Goal of the exercise: Across all lines of the entries, tally those with the word "Close" in them. The reply is the tally, by itself.

Saved entries:
____
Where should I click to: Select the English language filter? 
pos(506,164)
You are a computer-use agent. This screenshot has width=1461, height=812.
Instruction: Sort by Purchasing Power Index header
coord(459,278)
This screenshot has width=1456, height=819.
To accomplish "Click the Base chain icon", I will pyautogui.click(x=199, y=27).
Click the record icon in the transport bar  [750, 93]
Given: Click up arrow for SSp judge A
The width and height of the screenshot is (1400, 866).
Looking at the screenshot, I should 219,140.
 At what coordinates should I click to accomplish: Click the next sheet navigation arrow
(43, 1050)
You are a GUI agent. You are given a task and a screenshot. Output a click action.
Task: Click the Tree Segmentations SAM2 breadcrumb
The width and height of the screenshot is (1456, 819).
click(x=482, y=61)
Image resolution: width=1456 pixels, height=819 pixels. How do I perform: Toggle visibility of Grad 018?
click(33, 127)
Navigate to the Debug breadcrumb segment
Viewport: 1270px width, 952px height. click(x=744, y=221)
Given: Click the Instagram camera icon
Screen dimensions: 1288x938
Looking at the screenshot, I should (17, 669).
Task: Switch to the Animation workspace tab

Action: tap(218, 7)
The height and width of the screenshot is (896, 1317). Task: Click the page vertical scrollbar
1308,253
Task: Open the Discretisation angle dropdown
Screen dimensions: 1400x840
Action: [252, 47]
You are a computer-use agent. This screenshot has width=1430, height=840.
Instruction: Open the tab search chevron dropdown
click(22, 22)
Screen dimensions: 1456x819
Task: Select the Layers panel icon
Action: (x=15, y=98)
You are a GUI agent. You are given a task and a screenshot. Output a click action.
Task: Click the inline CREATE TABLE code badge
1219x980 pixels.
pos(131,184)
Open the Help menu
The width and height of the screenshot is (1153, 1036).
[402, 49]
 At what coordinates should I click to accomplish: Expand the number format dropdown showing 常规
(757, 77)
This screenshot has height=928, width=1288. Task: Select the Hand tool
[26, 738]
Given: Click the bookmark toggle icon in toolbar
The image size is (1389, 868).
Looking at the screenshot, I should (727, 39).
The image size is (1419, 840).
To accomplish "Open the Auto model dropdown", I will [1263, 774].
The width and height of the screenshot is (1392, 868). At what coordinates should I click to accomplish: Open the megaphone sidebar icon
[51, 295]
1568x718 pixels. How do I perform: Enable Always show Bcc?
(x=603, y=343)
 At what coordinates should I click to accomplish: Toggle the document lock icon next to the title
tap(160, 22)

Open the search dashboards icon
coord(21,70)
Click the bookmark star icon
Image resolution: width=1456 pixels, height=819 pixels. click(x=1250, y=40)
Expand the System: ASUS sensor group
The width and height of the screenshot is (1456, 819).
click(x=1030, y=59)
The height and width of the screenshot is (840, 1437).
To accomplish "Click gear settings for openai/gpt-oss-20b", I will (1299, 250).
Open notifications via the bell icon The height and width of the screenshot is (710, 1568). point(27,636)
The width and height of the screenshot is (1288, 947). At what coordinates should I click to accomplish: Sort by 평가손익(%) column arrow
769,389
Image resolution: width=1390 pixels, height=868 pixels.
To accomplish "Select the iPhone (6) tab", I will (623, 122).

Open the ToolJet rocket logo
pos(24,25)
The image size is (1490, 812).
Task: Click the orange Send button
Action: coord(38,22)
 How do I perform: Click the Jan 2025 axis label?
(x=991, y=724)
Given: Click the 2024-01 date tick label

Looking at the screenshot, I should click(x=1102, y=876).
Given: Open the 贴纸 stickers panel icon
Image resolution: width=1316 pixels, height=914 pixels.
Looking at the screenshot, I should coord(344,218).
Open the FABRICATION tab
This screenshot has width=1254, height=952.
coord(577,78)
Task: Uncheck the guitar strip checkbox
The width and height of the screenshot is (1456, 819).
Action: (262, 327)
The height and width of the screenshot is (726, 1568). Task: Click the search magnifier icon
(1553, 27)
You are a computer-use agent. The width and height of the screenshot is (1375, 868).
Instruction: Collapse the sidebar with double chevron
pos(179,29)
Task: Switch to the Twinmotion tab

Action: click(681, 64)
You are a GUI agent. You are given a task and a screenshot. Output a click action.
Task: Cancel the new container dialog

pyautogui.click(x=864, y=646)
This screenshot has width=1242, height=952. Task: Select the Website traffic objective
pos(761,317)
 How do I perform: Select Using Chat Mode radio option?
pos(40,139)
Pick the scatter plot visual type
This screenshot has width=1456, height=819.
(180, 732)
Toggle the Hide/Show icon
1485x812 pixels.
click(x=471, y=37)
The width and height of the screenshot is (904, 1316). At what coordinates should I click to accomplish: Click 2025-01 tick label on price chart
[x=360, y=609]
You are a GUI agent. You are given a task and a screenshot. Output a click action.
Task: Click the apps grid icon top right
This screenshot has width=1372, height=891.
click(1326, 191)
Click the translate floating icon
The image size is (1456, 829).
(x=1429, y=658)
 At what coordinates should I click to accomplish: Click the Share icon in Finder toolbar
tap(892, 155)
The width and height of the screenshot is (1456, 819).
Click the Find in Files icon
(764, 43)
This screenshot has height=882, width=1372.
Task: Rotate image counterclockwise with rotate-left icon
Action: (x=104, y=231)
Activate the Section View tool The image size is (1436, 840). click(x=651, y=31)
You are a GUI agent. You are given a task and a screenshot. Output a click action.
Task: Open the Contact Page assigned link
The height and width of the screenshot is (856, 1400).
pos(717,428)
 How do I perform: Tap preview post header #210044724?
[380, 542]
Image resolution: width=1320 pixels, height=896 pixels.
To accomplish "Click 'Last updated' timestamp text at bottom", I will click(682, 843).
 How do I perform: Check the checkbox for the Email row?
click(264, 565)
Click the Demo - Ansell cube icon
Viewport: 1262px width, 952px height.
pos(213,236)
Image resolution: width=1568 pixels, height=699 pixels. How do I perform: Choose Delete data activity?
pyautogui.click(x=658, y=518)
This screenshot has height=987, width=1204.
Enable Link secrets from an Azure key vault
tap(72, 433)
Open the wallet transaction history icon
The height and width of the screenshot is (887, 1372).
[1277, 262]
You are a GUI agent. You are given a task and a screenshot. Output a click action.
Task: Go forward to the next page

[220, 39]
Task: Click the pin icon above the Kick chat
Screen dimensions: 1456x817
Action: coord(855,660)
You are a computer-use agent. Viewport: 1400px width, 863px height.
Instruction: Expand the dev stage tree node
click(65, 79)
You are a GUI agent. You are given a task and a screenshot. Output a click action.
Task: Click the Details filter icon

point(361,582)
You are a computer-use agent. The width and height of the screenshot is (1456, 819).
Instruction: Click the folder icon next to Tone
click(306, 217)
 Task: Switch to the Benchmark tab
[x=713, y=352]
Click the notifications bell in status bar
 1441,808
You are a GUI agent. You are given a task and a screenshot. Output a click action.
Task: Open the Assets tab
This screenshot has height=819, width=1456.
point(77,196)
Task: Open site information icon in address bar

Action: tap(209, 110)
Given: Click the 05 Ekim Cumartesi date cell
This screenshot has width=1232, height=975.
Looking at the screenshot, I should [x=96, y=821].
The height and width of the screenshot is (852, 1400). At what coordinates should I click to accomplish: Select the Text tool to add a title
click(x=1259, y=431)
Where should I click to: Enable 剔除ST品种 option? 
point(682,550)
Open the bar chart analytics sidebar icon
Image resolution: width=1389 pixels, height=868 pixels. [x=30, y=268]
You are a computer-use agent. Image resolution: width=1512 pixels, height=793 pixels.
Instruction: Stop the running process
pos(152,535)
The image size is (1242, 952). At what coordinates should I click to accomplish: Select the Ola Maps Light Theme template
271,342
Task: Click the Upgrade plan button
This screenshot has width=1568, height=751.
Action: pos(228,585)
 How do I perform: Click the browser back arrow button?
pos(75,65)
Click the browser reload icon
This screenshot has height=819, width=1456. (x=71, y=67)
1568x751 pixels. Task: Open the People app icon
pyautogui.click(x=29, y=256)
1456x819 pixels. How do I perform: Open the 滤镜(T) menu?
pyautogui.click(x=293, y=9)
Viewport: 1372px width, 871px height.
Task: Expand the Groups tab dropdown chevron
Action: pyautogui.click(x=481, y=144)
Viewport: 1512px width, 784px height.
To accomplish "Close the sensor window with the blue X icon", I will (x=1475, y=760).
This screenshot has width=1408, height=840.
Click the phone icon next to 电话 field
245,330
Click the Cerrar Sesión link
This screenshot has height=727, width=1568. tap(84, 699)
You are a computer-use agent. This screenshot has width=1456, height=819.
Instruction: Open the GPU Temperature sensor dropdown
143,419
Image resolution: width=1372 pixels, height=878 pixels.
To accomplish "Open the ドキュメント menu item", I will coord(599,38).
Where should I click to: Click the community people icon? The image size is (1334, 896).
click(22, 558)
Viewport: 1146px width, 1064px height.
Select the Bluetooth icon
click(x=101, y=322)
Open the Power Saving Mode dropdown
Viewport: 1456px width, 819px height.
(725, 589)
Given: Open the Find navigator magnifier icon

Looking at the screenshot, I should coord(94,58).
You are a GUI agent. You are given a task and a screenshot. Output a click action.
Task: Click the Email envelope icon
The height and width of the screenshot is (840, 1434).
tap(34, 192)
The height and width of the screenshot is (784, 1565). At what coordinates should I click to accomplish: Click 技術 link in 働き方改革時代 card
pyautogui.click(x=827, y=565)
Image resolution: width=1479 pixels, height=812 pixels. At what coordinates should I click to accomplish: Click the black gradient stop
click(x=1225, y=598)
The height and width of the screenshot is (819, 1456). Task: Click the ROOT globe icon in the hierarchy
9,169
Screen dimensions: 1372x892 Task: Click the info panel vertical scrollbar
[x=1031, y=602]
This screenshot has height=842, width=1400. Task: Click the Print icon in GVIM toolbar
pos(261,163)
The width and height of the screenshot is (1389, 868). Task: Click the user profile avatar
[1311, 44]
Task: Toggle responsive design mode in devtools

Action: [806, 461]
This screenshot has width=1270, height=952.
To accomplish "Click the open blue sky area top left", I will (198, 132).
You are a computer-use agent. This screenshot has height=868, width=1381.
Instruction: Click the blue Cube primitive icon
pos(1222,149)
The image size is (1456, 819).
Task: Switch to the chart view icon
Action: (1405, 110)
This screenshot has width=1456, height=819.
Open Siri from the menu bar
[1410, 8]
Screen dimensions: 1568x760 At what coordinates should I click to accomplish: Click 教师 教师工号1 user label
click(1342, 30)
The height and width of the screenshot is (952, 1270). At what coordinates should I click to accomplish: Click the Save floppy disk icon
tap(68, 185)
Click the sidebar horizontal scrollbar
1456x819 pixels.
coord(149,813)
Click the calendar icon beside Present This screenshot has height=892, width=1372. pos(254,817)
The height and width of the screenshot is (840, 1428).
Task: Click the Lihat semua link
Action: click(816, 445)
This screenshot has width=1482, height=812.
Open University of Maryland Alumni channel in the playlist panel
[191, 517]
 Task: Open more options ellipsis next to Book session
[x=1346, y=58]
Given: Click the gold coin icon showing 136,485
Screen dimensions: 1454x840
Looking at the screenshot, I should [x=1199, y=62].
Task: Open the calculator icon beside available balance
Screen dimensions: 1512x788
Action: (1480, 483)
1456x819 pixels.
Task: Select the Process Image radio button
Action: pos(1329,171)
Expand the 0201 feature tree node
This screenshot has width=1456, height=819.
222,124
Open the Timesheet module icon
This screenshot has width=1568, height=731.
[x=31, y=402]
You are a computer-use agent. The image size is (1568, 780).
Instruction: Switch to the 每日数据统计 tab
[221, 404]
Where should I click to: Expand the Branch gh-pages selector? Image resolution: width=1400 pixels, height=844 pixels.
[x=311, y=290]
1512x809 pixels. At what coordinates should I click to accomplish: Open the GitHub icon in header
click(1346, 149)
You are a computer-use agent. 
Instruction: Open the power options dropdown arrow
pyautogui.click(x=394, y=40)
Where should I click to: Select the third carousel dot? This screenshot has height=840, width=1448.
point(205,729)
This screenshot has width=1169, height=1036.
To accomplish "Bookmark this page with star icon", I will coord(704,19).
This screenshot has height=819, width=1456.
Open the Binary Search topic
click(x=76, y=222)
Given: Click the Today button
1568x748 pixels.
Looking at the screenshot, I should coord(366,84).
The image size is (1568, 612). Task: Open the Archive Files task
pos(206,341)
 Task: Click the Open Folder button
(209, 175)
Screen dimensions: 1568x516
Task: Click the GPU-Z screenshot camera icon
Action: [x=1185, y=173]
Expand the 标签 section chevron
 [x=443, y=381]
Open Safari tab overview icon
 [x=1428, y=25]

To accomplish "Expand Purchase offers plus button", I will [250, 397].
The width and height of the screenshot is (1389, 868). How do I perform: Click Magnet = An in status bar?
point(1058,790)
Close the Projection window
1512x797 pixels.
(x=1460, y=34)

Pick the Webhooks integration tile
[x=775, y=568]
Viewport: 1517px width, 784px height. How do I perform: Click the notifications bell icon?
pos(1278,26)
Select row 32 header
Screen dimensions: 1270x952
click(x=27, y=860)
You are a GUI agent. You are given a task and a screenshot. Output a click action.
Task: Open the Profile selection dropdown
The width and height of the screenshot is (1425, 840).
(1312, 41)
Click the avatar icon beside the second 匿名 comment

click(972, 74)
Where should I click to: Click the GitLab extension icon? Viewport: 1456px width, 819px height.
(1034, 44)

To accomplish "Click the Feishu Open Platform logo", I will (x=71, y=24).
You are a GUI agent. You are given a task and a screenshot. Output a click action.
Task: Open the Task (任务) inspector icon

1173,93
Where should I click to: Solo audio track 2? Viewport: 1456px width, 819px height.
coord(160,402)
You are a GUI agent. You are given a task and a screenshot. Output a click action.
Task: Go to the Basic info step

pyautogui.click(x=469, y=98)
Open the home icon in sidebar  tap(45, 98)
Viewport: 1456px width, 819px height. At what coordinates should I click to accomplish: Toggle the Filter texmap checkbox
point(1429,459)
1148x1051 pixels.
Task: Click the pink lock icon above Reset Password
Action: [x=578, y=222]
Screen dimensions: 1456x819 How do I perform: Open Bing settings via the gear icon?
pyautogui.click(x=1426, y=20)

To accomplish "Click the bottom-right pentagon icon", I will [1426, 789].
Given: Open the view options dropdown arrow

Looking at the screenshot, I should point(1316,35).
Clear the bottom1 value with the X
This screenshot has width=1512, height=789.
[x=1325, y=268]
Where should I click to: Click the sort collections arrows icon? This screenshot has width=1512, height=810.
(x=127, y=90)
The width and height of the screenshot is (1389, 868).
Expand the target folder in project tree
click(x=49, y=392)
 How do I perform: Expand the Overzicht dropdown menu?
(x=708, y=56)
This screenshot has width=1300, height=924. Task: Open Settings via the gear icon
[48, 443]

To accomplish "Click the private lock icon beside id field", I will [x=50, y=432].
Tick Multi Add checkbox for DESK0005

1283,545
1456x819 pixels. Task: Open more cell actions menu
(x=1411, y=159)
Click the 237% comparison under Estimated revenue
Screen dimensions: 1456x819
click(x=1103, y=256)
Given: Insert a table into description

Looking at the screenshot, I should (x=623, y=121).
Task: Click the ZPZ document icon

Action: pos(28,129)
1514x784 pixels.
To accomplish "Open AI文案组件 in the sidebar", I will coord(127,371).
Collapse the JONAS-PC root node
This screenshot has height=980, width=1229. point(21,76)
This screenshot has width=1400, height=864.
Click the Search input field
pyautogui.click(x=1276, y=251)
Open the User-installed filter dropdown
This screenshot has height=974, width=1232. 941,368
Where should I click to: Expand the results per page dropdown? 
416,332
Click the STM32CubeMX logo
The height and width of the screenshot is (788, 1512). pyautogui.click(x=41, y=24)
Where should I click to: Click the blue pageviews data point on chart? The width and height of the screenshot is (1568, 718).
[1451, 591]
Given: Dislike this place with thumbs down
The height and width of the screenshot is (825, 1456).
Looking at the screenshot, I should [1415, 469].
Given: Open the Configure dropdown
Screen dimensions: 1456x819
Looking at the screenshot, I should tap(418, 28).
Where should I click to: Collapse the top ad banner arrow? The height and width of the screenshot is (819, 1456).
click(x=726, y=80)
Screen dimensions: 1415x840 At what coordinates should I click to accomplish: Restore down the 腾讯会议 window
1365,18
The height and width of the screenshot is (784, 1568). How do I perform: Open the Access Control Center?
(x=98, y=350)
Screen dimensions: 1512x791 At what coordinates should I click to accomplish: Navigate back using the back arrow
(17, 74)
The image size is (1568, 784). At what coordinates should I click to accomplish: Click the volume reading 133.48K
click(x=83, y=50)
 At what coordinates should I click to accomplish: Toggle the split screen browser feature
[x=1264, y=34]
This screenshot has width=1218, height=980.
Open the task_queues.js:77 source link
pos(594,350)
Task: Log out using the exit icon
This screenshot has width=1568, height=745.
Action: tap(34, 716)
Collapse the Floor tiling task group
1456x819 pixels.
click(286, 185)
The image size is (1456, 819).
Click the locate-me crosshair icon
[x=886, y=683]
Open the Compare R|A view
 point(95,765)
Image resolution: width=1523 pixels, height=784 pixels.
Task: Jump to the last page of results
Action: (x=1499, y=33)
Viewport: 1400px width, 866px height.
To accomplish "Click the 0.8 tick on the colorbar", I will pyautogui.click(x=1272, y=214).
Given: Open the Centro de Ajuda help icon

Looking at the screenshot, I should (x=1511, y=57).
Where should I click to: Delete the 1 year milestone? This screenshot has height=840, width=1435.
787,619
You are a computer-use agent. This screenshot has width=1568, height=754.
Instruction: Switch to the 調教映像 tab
____
Written reply: 2